2024年6月28日に宮川大助・花子さんの著書『なにわ介護男子』が発売されました。これは2018年に体調を崩し、2019年に多発性骨髄腫の診断を受けて一度は寛解するものの、2020年に再発してからの闘病と大助さんによる介護の日々を明るくつづったエッセイです。直接取材した担当編集者しか知らない、出版秘話をつづります。

対面が叶わないコロナ禍での取材

6月28日に宮川大助・花子さんの著書『なにわ介護男子』が発売になった。
実はこの書籍は宮川花子さんから、「本が書きたい」というご連絡をいただいたことがきっかけだった。
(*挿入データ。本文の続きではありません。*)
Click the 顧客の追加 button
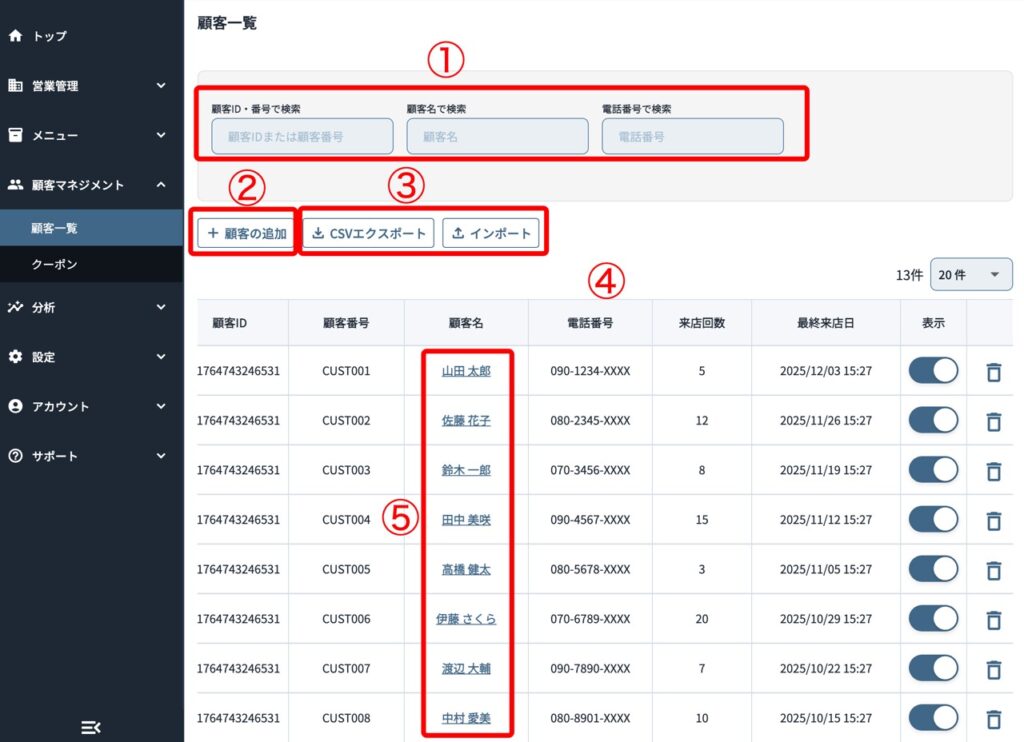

宮川大助さん・花子さんの書籍を担当するのは2冊目になる。
1冊目は、関東地方で日曜日14時にフジテレビ系で放送されている「ザ・ノンフィクション」という番組で、ご自身の病気の様子をすべてさらけ出して病気を知ってもらおうとされている姿に感動し、文字の形でもその想いを是非お伝えしたいと考えたのが始まりだった。
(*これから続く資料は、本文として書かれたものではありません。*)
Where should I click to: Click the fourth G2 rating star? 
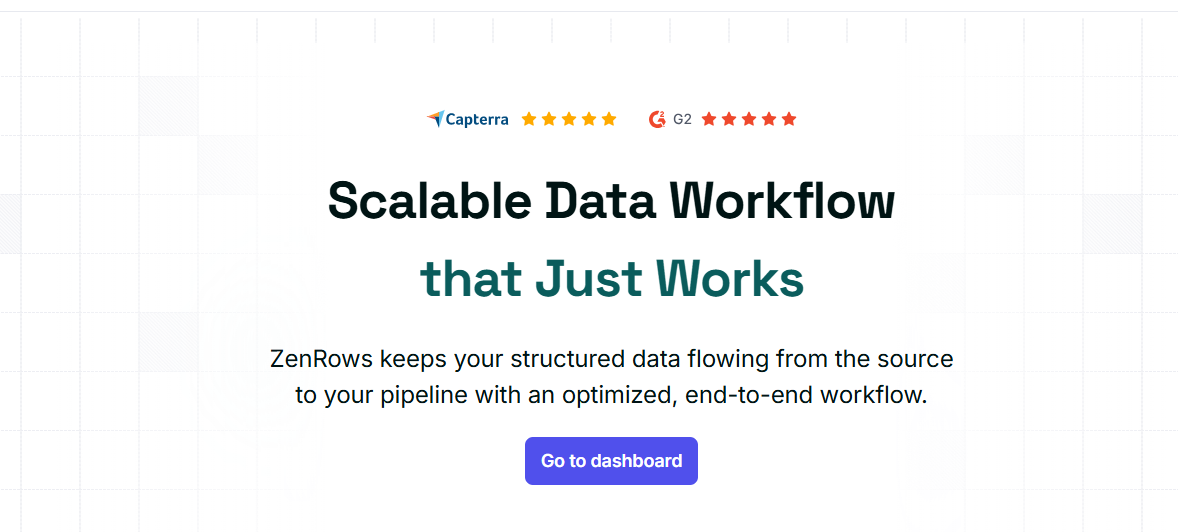[x=769, y=119]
書籍のお願いをしたのが2020年の4月。当時は得体のしれないコロナに世界中がパニックになっていた時期だ。

志村けんさんや岡江久美子さんが亡くなり、初対面の者の面会など叶うはずがなかった。ましてや花子さんは完治することの難しい血液のがんの一種である多発性骨髄腫。ご挨拶に伺い、希望を伝え、対面で構成を相談しながら制作を進めていくという通常の進め方は難しかった。それでも電話やそばにいらっしゃる方々の多大なご協力のもと、2022年1月に完成したのが、前作『あわてず、あせらず、あきらめず』(主婦の友社刊)だった。

緊急入院の連絡。心から復活を祈った日々

前作は2018年3月の体調急変から、余命宣告、2019年1月の多発性骨髄腫、病院での日々、芸人としてセンターマイクに戻りたいという希望を描いたものだ。
寛解したことにより、講演会も行い、体調もよくなっているように見えていた。

ところが2022年秋に再発し、新たな闘いが始まることになる。その年の10月には抗がん剤の影響により、心肺停止寸前で病院に緊急入院。大助さんからは親しい人を通じて「祈ってください」というメールが転送されてきた。どう祈ったらいいだろうと思いながら、病院のある西の方角を見ながら毎朝、手を合わせた。そして退院の知らせを受けたときは、心からうれしかった。

『なにわ介護男子』発売前日に行われた、出版記念記者会見でのおふたり。実は花子さんは10日ほど前まで入院していたが、この日は元気に登場。再発後からの大助さんへの介護に対する感謝を口にした。

第2弾は夫への「感謝」の表現

今回の『なにわ介護男子』は、2023年に花子さんからご連絡をいただき、前作の時にはよくわかっていなかった多発性骨髄腫のことを皆さんに伝えたいというご希望があることがわかった。
多発性骨髄腫が一生つきあっていく病気であること、どんな病気かがわかっていれば防げることがたくさんあること、いい薬によって生きていくことができること。そして病気だけではなくて介護のしんどさ、何よりも大助さんが献身的な在宅介護をしてくれていることに本の形で感謝の気持ちを伝えたいというものだった。

花子さんが当時書いたご自分の気持ちを表した文章(書籍でご紹介)も見せていただき、大助さん・花子さんがずっと闘っていらっしゃることを、病気に限らず、何かと闘っている人にお届けできたらという想いが強くなった。

今度は対面での打ち合わせが進み、再発後の病状、在宅介護、仕事にかける新たな想いに加えて、主治医の南和広域医療企業団吉野病院院長の天野逸人先生によるわかりやすい多発性骨髄腫の解説、訪問看護ステーション「るーく」の看護師・湯川さんのお話を加えることも決まって、制作が進んでいった。